==== RECORDED DATA ====
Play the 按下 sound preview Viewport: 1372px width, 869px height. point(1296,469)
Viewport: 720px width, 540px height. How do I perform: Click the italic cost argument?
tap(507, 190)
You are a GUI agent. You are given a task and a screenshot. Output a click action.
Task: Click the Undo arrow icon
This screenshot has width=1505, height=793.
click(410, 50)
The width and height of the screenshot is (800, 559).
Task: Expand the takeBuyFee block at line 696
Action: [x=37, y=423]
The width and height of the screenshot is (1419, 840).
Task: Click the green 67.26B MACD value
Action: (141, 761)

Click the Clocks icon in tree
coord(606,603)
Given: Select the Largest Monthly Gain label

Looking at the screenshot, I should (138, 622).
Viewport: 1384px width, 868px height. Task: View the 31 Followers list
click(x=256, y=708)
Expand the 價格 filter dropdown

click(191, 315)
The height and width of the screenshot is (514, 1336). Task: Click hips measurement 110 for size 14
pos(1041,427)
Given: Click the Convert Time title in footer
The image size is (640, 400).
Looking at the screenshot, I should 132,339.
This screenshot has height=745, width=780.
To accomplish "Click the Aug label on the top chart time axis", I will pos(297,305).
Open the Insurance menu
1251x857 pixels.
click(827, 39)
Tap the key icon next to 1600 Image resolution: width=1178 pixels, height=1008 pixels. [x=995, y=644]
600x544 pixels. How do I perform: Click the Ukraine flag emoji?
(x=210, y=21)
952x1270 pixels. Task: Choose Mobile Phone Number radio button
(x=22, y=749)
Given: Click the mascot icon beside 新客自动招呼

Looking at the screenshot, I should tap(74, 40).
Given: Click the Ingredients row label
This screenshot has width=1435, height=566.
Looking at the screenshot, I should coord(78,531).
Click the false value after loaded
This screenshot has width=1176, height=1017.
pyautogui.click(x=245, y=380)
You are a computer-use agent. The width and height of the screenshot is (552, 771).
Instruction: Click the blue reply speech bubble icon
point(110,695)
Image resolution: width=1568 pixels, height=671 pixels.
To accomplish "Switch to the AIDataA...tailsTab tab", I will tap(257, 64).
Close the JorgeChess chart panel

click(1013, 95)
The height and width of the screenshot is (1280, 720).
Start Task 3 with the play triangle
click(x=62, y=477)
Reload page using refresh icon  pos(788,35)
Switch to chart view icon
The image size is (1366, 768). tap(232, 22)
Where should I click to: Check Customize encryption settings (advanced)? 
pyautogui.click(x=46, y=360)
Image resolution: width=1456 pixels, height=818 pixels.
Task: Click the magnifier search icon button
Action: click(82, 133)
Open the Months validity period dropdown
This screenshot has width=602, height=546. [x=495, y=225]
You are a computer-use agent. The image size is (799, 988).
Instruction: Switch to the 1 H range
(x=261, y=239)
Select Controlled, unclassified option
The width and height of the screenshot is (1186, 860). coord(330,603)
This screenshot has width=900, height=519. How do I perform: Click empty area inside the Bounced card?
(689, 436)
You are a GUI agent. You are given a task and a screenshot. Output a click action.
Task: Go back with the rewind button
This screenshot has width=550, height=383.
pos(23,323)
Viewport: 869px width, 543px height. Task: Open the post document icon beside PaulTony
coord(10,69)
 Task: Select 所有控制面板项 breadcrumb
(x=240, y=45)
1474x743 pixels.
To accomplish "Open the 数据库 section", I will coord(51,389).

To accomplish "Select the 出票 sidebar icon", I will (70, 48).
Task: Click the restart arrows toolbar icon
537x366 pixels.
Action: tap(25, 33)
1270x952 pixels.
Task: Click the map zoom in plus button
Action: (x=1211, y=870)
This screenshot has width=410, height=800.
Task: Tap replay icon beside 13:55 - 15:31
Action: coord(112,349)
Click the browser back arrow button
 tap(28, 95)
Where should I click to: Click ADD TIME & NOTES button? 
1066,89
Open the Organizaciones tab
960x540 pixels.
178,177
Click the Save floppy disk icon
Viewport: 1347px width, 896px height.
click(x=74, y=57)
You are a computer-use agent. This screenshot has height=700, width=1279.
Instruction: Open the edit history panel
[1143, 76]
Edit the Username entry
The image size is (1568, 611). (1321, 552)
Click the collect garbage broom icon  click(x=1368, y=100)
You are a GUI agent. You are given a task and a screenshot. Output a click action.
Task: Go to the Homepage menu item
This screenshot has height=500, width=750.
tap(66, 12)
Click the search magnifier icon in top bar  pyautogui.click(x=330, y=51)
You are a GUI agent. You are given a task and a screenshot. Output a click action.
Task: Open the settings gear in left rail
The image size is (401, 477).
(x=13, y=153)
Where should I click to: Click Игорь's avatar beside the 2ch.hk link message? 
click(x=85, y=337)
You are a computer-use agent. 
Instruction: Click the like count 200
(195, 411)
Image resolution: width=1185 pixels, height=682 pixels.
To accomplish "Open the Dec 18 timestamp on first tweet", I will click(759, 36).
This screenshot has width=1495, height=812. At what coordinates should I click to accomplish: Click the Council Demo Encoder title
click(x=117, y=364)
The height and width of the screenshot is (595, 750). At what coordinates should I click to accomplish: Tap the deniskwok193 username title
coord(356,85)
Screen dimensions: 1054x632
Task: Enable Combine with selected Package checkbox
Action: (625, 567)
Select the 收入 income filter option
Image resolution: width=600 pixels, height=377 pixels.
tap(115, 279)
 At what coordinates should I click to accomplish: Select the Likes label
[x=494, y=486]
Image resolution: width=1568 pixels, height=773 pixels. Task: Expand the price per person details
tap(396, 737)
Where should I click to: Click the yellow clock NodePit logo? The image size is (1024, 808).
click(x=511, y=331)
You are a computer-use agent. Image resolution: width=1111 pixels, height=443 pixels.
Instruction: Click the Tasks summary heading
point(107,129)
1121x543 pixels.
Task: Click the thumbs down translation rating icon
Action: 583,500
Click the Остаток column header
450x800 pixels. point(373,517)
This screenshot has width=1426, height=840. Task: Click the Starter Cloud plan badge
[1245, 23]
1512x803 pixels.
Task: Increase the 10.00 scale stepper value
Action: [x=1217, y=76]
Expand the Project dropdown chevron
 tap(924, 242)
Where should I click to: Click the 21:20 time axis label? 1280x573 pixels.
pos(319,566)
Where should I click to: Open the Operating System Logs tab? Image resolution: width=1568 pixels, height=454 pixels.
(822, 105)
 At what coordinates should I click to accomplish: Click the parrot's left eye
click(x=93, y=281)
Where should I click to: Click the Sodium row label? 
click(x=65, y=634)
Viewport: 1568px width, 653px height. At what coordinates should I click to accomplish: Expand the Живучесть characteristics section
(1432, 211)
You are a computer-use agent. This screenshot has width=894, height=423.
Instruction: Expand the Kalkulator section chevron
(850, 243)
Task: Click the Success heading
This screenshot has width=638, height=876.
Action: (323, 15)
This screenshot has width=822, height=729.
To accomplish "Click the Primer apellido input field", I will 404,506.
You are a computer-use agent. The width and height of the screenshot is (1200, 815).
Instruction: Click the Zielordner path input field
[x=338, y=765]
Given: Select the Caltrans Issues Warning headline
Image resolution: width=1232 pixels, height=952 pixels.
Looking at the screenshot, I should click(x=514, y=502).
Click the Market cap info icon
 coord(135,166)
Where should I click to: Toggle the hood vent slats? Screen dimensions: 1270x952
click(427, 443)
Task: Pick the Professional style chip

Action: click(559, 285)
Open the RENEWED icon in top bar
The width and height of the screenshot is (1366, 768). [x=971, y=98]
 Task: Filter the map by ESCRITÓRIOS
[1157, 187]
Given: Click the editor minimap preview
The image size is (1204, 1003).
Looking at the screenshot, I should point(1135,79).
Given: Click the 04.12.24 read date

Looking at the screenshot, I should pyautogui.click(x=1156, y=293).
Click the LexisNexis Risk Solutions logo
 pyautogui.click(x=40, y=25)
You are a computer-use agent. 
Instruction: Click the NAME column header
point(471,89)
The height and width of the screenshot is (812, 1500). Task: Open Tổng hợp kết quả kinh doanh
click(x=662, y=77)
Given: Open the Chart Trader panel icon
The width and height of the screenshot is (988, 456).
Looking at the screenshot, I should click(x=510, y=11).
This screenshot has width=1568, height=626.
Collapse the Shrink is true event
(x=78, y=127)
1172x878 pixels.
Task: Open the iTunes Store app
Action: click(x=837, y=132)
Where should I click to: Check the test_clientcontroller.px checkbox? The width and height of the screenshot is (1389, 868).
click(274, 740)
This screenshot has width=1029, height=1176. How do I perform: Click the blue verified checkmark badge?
====
> _DIRECTIVE_:
Please copy the items again without change, starting with the first line and going on through the line that contains "click(827, 39)".

> _SOLUTION TO THIS EXERCISE_:
Play the 按下 sound preview Viewport: 1372px width, 869px height. point(1296,469)
Viewport: 720px width, 540px height. How do I perform: Click the italic cost argument?
tap(507, 190)
You are a GUI agent. You are given a task and a screenshot. Output a click action.
Task: Click the Undo arrow icon
This screenshot has width=1505, height=793.
click(410, 50)
The width and height of the screenshot is (800, 559).
Task: Expand the takeBuyFee block at line 696
Action: [x=37, y=423]
The width and height of the screenshot is (1419, 840).
Task: Click the green 67.26B MACD value
Action: (141, 761)

Click the Clocks icon in tree
coord(606,603)
Given: Select the Largest Monthly Gain label

Looking at the screenshot, I should (138, 622).
Viewport: 1384px width, 868px height. Task: View the 31 Followers list
click(x=256, y=708)
Expand the 價格 filter dropdown

click(191, 315)
The height and width of the screenshot is (514, 1336). Task: Click hips measurement 110 for size 14
pos(1041,427)
Given: Click the Convert Time title in footer
The image size is (640, 400).
Looking at the screenshot, I should 132,339.
This screenshot has height=745, width=780.
To accomplish "Click the Aug label on the top chart time axis", I will pos(297,305).
Open the Insurance menu
1251x857 pixels.
click(827, 39)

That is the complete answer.